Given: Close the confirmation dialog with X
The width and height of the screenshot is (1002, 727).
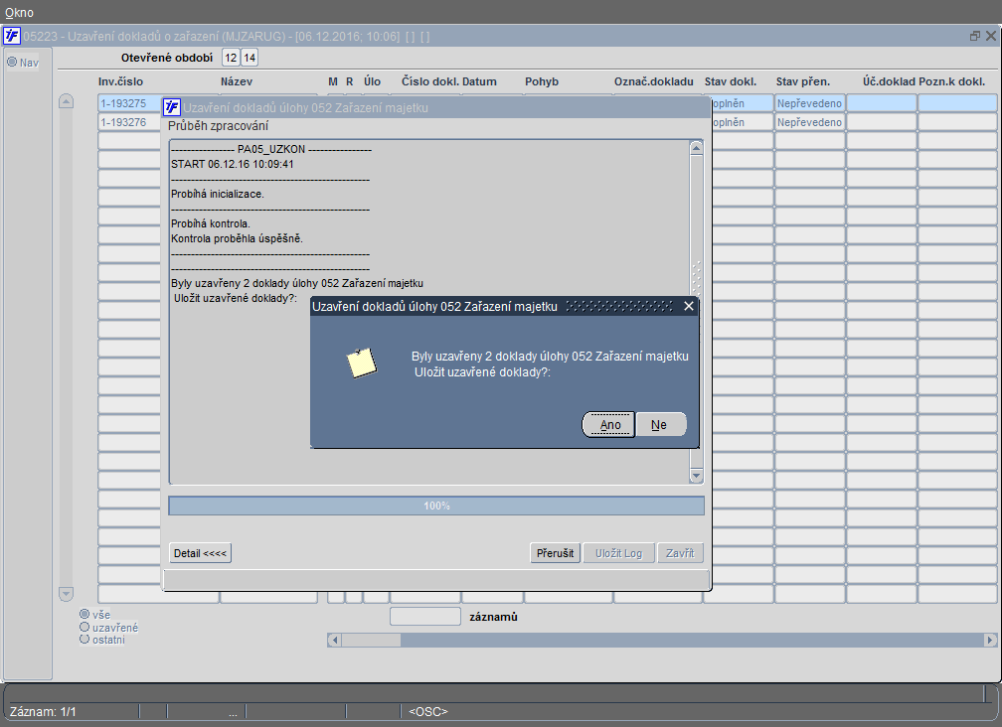Looking at the screenshot, I should click(688, 306).
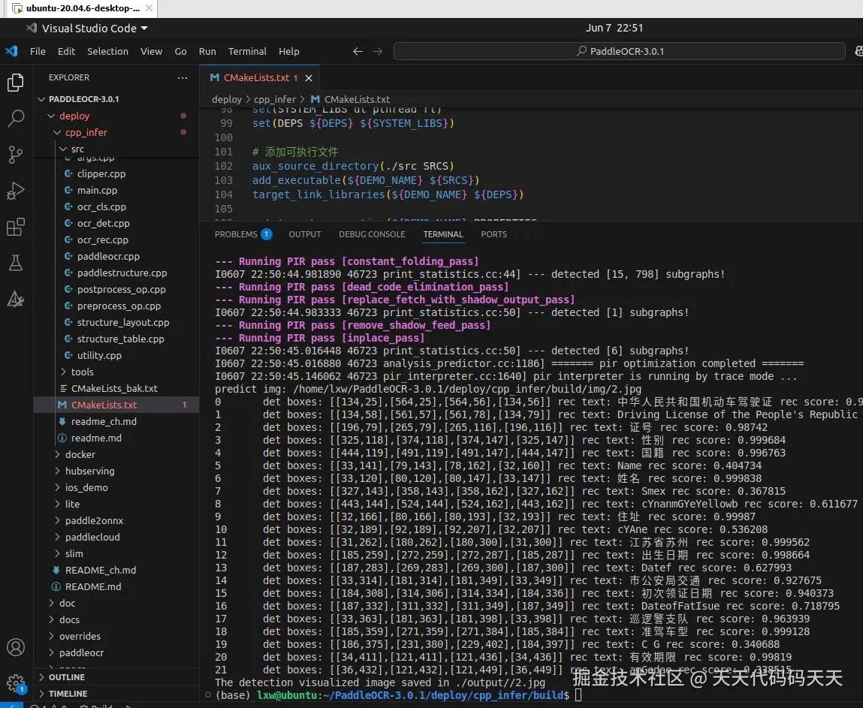This screenshot has width=863, height=708.
Task: Expand the OUTLINE section
Action: pyautogui.click(x=67, y=676)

######

### Aim
Update the lines above by putting "warning dialog" in place of "confirmation dialog" and leaving everything else unchanged. Omit the pictures from your answer.

### Final answer
Given: Close the warning dialog with X
The width and height of the screenshot is (1002, 727).
Looking at the screenshot, I should click(688, 306).
This screenshot has width=863, height=708.
Task: Expand the OUTLINE section
Action: pyautogui.click(x=67, y=676)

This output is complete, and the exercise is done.